Short exercise –
Gather every line of the records that contains the word "should", treating uppercase and lowercase letters as different.

Dataset records –
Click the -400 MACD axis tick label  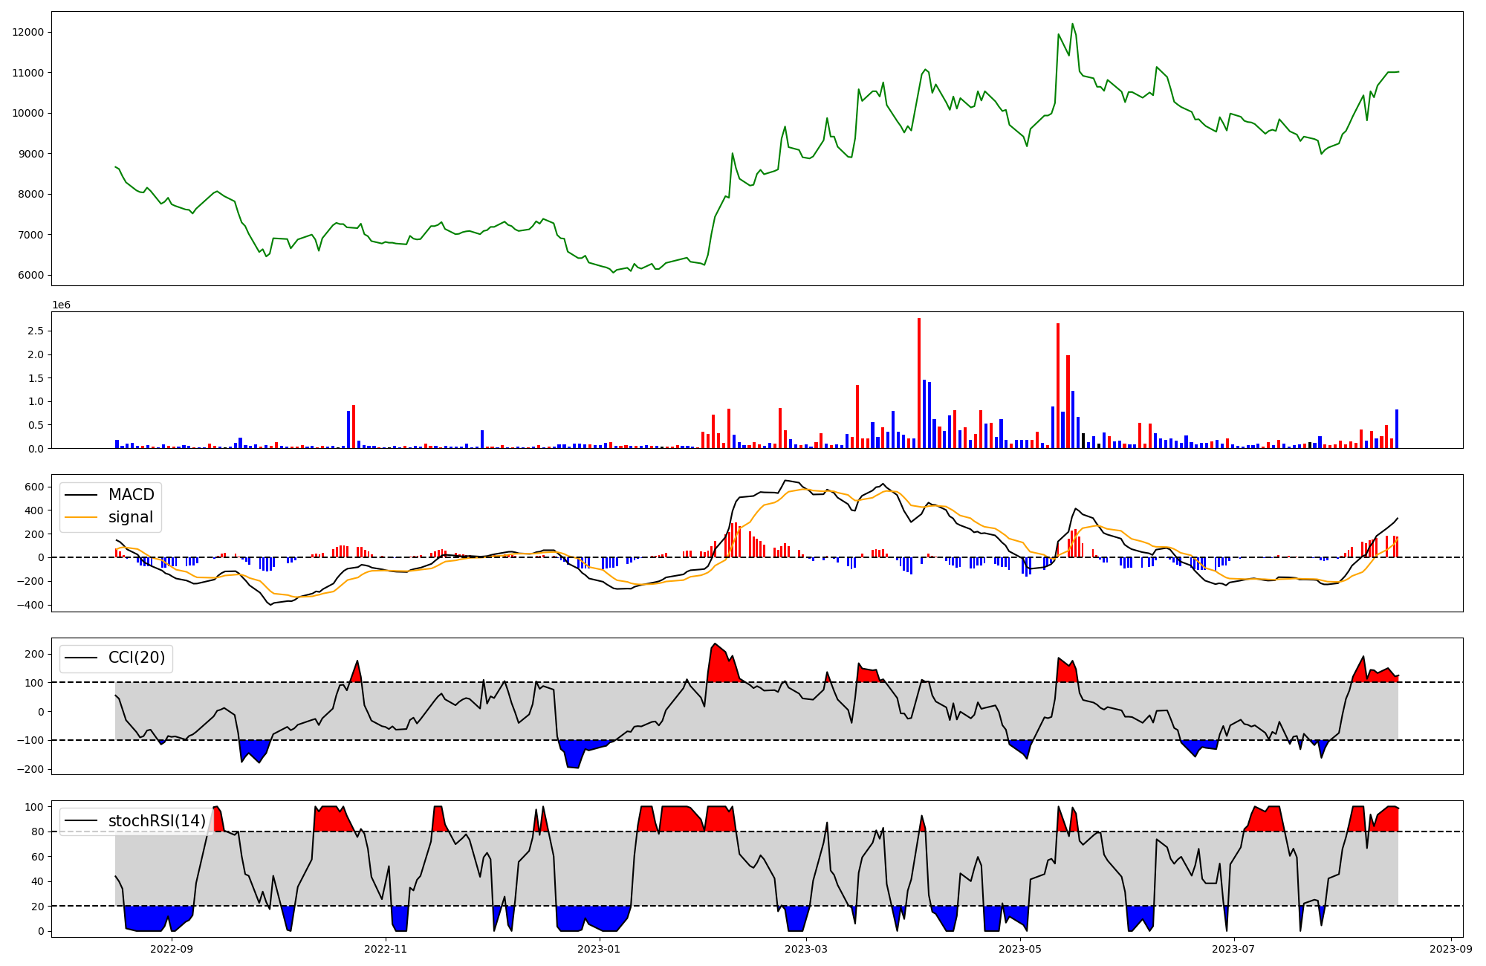point(30,605)
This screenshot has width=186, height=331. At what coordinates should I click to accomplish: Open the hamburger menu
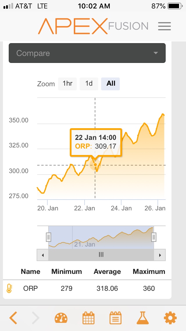[164, 27]
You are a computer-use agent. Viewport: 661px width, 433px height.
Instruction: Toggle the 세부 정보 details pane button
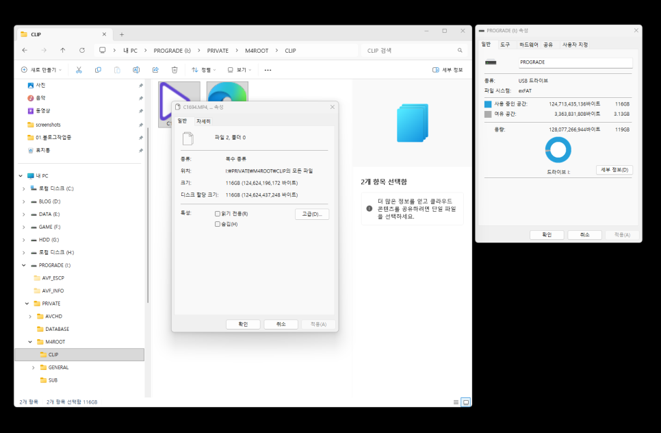pyautogui.click(x=448, y=70)
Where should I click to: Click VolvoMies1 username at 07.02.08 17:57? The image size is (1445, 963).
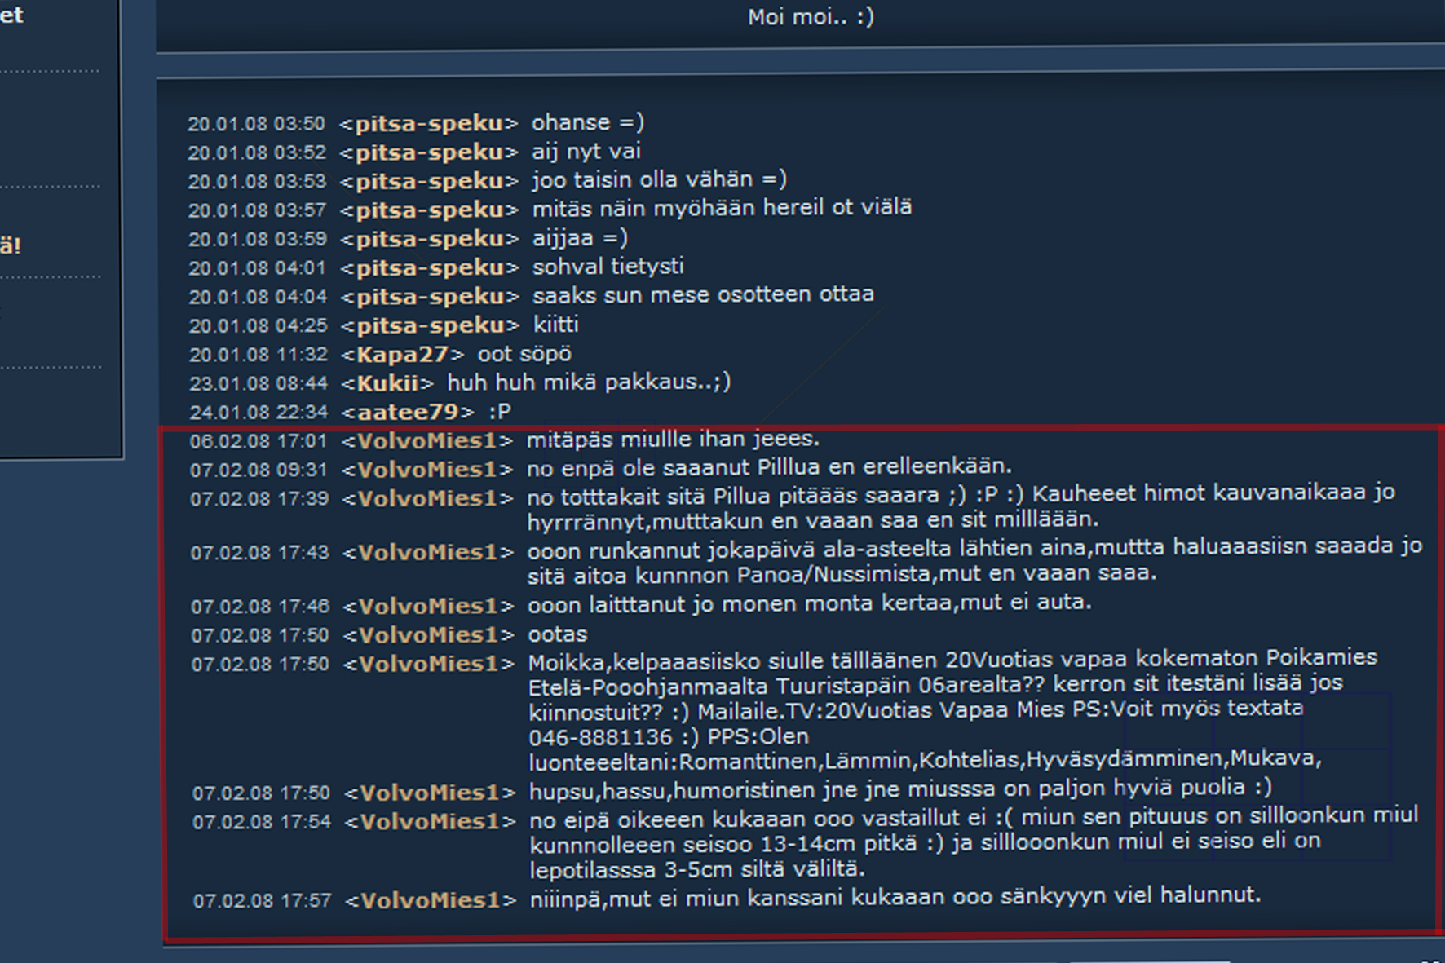431,901
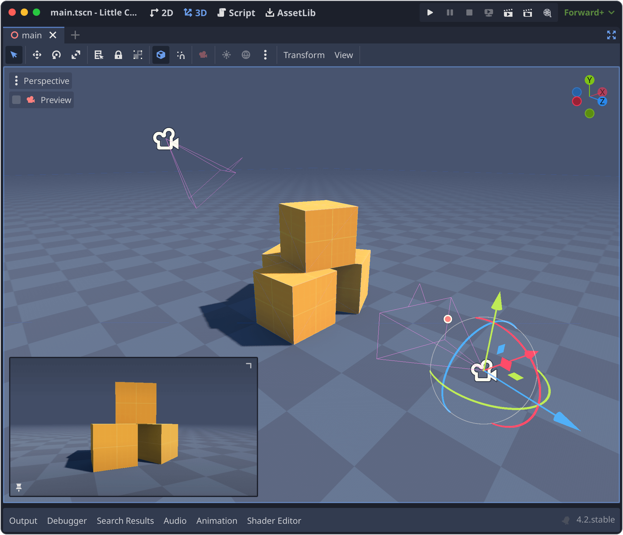The height and width of the screenshot is (535, 623).
Task: Toggle preview sunlight in toolbar
Action: pos(226,55)
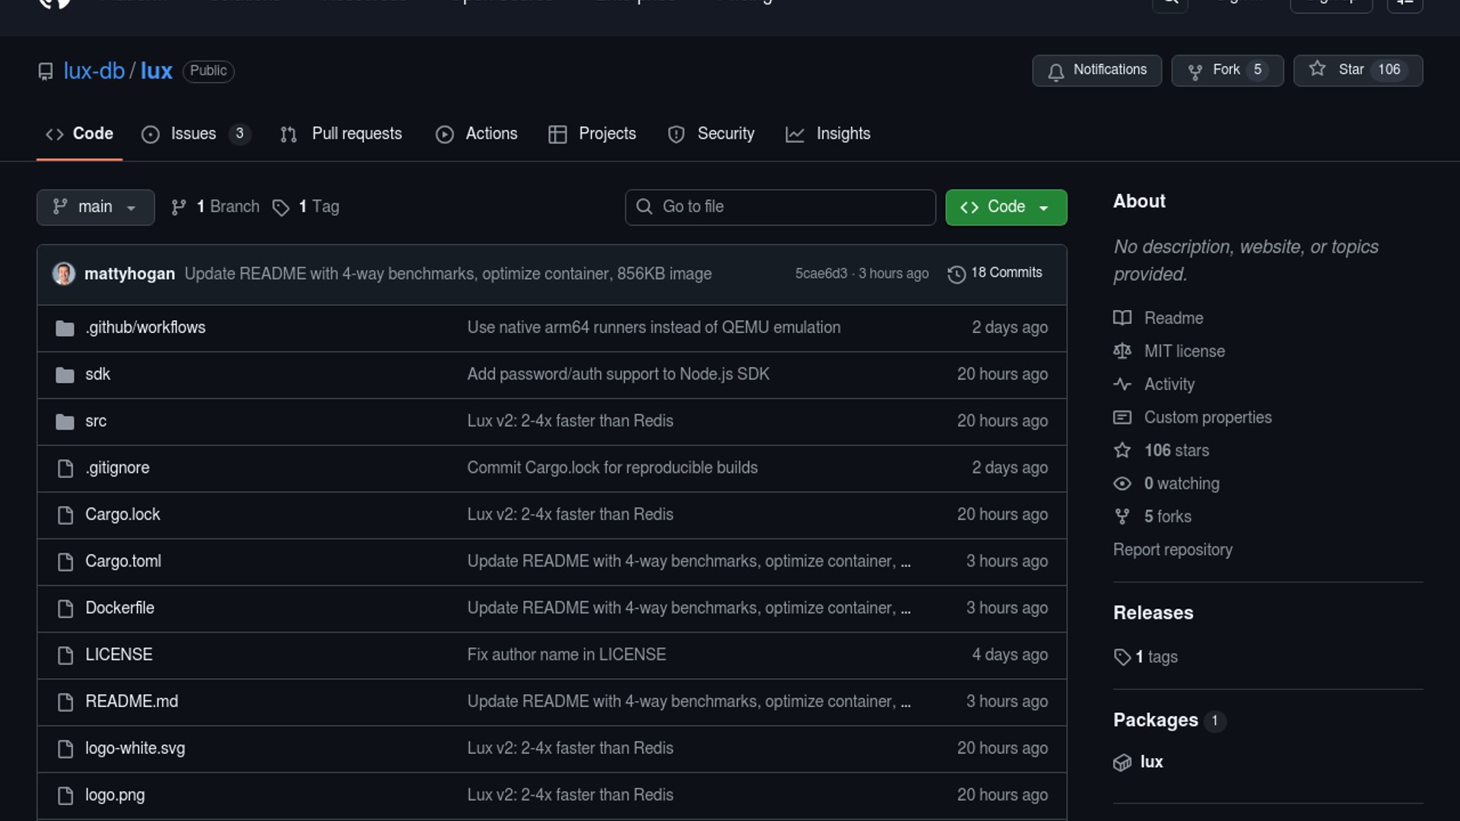Screen dimensions: 1460x821
Task: Click the lux package cube icon
Action: click(x=1122, y=762)
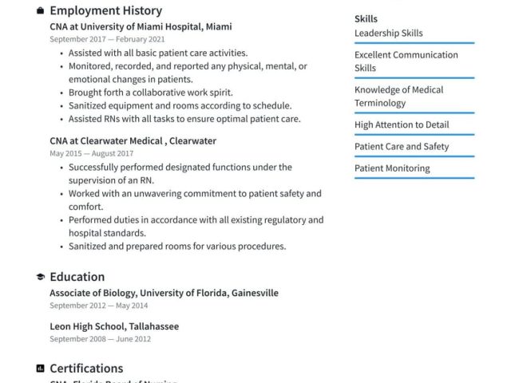Click the Leadership Skills level bar

[414, 43]
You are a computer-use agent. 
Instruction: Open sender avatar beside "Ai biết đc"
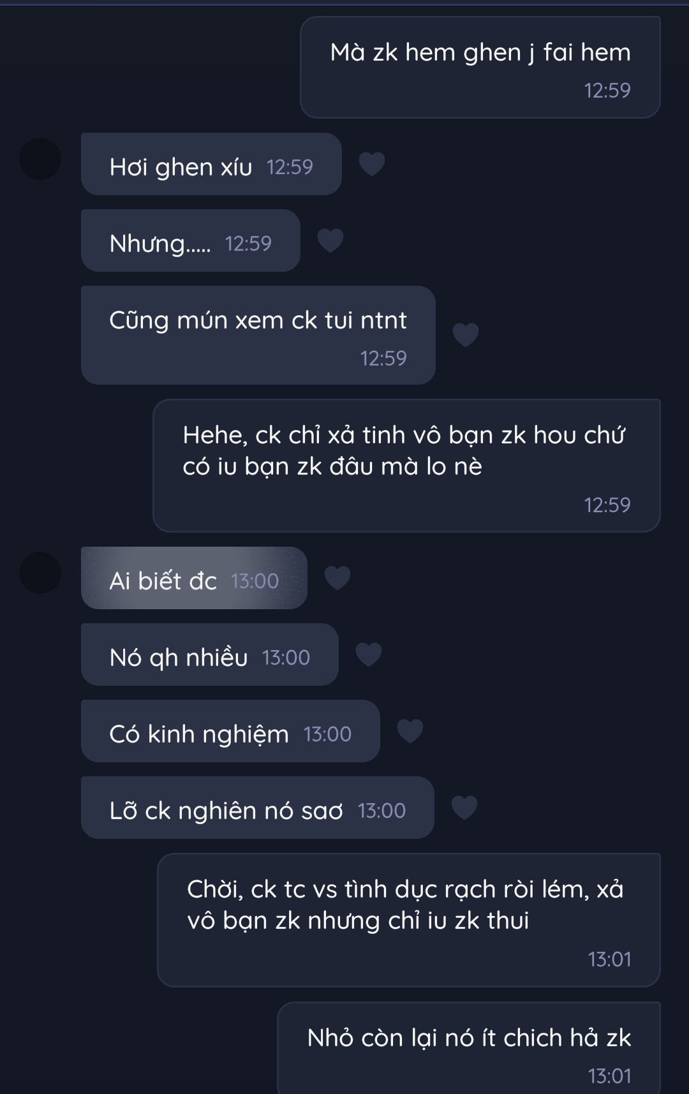coord(40,573)
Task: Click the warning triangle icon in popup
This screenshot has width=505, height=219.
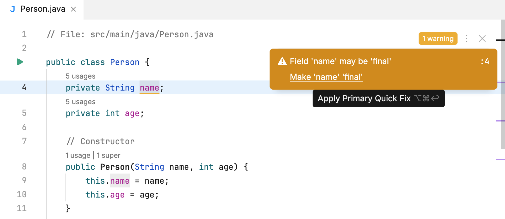Action: coord(282,61)
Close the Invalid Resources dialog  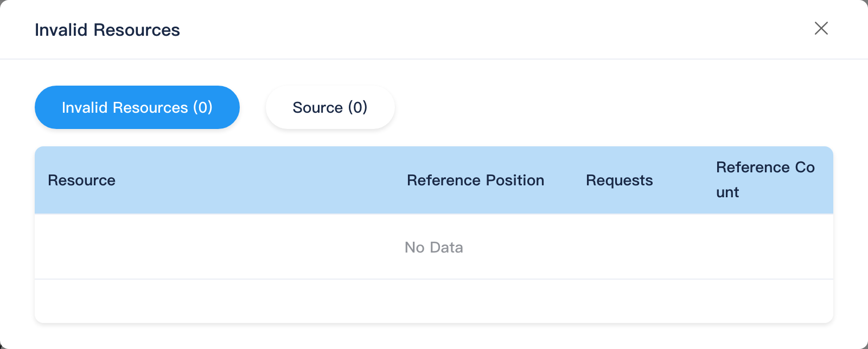click(821, 28)
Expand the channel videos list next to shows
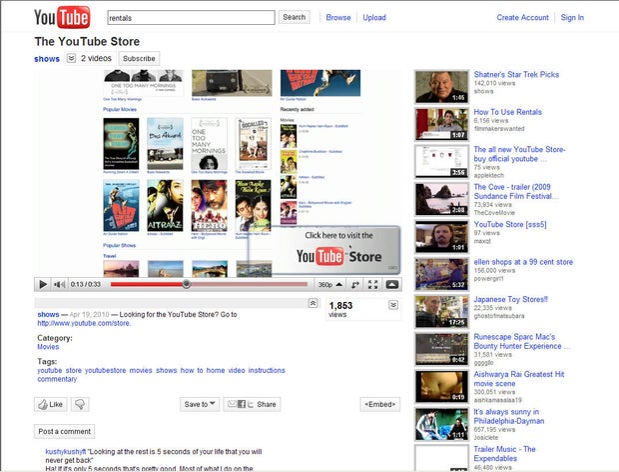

Written answer –
This screenshot has width=186, height=331. At what coordinates should I click to accomplish: Open the hamburger menu
Where should I click to: Click VolvoMies1 username at 07.02.08 17:57? The image size is (1445, 963).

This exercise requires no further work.